Home - News ( United States | United Kingdom | Italy | Germany ) - Football scores

Search Query:

Showing content from https://mail.python.org/pipermail/python-dev/2014-March/133007.html below:

[Python-Dev] Windows 'for current user' installation

[Python-Dev] Windows 'for current user' installation - 32/64-bit registrations overwrite each other [Python-Dev] Windows 'for current user' installation - 32/64-bit registrations overwrite each otherJurko Gospodnetić jurko.gospodnetic at pke.hr
Mon Mar 10 14:03:24 CET 2014
   Hi.

   When running the Python Windows installer 'for all users', the 32-bit 
installation and the 64-bit installation each gets a separate 
registration in the Windows registry.

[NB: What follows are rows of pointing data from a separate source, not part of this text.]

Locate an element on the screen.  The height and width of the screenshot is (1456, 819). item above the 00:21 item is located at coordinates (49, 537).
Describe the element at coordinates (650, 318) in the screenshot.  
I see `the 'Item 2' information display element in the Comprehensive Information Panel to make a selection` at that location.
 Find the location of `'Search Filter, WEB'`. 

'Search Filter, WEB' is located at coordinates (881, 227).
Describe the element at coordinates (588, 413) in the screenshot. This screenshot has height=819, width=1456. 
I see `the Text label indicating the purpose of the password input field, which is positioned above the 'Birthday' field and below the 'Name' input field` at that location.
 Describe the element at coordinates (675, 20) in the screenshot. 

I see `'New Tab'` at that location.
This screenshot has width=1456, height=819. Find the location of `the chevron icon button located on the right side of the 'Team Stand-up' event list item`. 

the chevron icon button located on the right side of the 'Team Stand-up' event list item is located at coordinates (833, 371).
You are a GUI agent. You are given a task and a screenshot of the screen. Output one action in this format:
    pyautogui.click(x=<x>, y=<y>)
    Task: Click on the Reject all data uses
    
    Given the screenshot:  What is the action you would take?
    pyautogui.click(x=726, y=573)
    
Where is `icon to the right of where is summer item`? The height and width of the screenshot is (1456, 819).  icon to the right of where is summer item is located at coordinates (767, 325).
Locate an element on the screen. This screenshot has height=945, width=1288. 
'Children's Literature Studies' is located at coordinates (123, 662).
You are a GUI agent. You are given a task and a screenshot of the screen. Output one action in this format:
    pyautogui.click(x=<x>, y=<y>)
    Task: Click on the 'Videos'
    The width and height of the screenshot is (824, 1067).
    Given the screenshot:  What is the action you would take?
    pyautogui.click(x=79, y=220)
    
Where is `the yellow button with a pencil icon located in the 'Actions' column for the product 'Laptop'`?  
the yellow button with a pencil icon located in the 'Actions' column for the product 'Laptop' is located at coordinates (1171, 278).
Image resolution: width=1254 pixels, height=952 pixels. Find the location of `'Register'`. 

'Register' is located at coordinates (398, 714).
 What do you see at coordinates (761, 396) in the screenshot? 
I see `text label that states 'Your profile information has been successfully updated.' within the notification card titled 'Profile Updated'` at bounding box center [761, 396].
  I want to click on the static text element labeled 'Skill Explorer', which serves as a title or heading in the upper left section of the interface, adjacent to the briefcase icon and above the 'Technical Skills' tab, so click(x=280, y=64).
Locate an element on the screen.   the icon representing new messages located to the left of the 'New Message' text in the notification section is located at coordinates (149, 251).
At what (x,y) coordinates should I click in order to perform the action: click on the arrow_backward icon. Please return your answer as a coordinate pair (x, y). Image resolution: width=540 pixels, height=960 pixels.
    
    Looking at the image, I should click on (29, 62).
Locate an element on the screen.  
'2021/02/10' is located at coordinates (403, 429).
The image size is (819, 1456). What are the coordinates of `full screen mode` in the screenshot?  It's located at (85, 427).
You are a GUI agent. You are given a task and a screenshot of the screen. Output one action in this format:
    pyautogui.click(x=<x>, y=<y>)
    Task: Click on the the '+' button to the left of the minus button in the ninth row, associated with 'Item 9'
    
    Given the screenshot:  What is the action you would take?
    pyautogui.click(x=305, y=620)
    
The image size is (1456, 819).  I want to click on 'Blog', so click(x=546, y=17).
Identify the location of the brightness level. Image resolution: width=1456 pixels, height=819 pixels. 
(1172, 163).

E.g. under:

   HKEY_LOCAL_MACHINE\Software\Python\PythonCore\3.4

and:

   HKEY_LOCAL_MACHINE\SOFTWARE\Wow6432Node\Python\PythonCore\3.4

   However, when running the installer 'for the current user only', the 
32-bit and the 64-bit installation both use the same Windows registry key:

   HKEY_CURRENT_USER\Software\Python\PythonCore\3.4

   Note that a 64-bit installation does not automatically uninstall a 
previous 32-bit installation in either case, or vice versa.

   Why the mismatch?

   As I understand it, whichever installation you use, you should be 
able to run a specific Python interpreter using the py.exe runner, as it:

   py.exe -3.4
   py.exe -3.4-32

   As it stands now - both of those run the same interpreter when they 
have been installed 'for the current user only'.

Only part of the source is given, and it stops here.